それに勇気付けられ、まだ残っている疑惑を、口にした。

「パーティで、人目を憚り、彼女と二人きりになられた事は?」

「パーティに招かれた際、顔を合わせる事はあるが、二人にはならない。
アデールに限らず、他の誰ともだ」

「あなたがパーティに出席なさっていたとは、知りませんでした。
あなたは、わたしを誘って下さらないでしょう?」

婚約者ならば同伴するものだし、声を掛けて貰えるものと思っていた。
だが、ガエルは当然の様に答えた。

「君はパーティが好きではないだろう?
それに、多くは、碌な者たちではない。
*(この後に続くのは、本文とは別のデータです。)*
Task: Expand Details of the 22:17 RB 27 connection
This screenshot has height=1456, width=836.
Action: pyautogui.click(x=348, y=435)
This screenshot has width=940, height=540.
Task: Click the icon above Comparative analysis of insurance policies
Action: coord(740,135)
行かずに済むならその方がいい。
私もパーティには極力顔を出さないでいるが、どうしてもと言われた時だけだ」

確かに、わたしはパーティが苦手だと、ガエルに伝えていた。
だが、ガエルが出席するなら、話は別だ。
それが、何故、彼には分からないのだろう?
わたしは苛立ちに拳を握り締めた。

「ですが、他の女性たちから、あなたを守るのも、婚約者の、わたしの務めですわ!」

感情で、つい言ってしまったが、それは正しい気がした。
恨みがましく彼を見つめると、ガエルが「ふっ」と笑った。

「その通りだ___すまなかった、シュゼット。
だが、私としても、君を若い男共に触れさせたくなかった。
君が誰かと恋に落ちるかもしれない、そんな危険は避けるべきだろう?」

「そんな危険はありませんわ」

「だが、ラザールがいる___」

ガエルが笑みを消し、目を細くした。